F. D. – C’est essentiel, et ça doit être systématique. C’est souvent là qu’il y a le plus grand écart entre ce que la propriété pense qu’elle vaut et la valeur de ce qu’elle offre. On mesure souvent l’output au lieu de l’impact, mais là encore, c’est le travail du commanditaire. La propriété peut quant à elle agir à titre de facilitateur.

 

Q. – Qu’est-ce qui, selon vous, met le plus de pression sur la relation commanditaire/propriété?

F. D. – On sent que certaines organisations ne veulent pas trop en donner. Le commanditaire a tendance à pousser plus fort parce qu’il a des objectifs à atteindre, la commandite demeurant un outil de communication. Il y a souvent une différence entre les perceptions d’un côté ou de l’autre de la clôture.

 

Q. – Plusieurs marques créent ou s’approprient leur propre événement, que l’on pense par exemple au Lolë White Tour ou au Red Bull Crashed Ice. Quel est l’avantage pour les marques de procéder ainsi? Dans quelle mesure cela constitue-t-il une menace pour les propriétés?

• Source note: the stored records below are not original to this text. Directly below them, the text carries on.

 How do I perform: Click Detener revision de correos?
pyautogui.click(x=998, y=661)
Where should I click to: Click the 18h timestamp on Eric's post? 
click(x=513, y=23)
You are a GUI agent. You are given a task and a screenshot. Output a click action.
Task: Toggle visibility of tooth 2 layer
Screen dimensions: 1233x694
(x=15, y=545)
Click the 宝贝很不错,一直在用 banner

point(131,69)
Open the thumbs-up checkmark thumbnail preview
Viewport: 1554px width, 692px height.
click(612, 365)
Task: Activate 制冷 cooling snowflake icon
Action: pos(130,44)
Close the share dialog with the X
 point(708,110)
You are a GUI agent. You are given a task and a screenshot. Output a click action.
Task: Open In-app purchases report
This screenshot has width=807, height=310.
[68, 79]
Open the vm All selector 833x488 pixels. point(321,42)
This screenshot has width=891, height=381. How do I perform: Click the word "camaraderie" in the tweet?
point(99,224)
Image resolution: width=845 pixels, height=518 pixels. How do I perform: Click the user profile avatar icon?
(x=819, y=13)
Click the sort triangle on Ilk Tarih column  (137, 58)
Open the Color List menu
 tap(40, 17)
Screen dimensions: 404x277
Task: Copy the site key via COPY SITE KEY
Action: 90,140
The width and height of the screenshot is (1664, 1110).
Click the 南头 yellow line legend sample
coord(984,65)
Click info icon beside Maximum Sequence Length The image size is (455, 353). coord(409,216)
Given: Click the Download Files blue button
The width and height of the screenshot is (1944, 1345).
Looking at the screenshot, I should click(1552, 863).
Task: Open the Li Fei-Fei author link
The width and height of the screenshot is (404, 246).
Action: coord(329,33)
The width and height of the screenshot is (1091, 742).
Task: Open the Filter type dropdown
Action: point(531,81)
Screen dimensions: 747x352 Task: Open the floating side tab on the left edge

F. D. – Ce n’est pas nouveau, les marques de tabac ont été des pionnières dans ce domaine au cours des années 1990. Étant les premières à s’être intéressées à la commandite à très grande échelle, elles ont popularisé l’outil. Ce faisant, elles ont propulsé des propriétés jusqu’au point où il était devenu trop coûteux pour elles de continuer à s’y impliquer.

Quand on possède la propriété, on contrôle l’image à 100 %, on choisit les marques avec lesquelles on veut être impliqué et on amasse aussi les revenus de l’événement. En soi, oui, cela peut constituer une menace. Mais peu de marques ont la popularité de Red Bull, et quand on crée un événement tout est à faire. Je ne crois pas que ce soit une menace immédiate pour les propriétés, parce que de nombreuses marques qui se lancent en commandite veulent justement se coller à la popularité des propriétés.

 

Q. – Comment les propriétés peuvent-elles s’adapter à cette nouvelle tendance pour mieux répondre aux besoins des marques?

F. D. – En continuant à innover. Les consommateurs sont de plus en plus habitués au changement et les propriétés sont souvent un produit de divertissement. Il y a plusieurs outils technologiques qui permettent des interactions intéressantes avec les fans.

 

Q. – À votre avis, quelle place la commandite est-elle appelée à occuper à l’avenir par rapport aux autres disciplines de communication marketing, et pourquoi?

F. D. – La commandite a le pouvoir d’être la poignée de main que l’on ne peut pas toujours échanger avec le consommateur. Il y a une énorme croissance dans le numérique, mais la commandite reste l’outil de communication le plus accepté par les consommateurs, parce que quand on fait bien notre travail, elle n’est pas intrusive.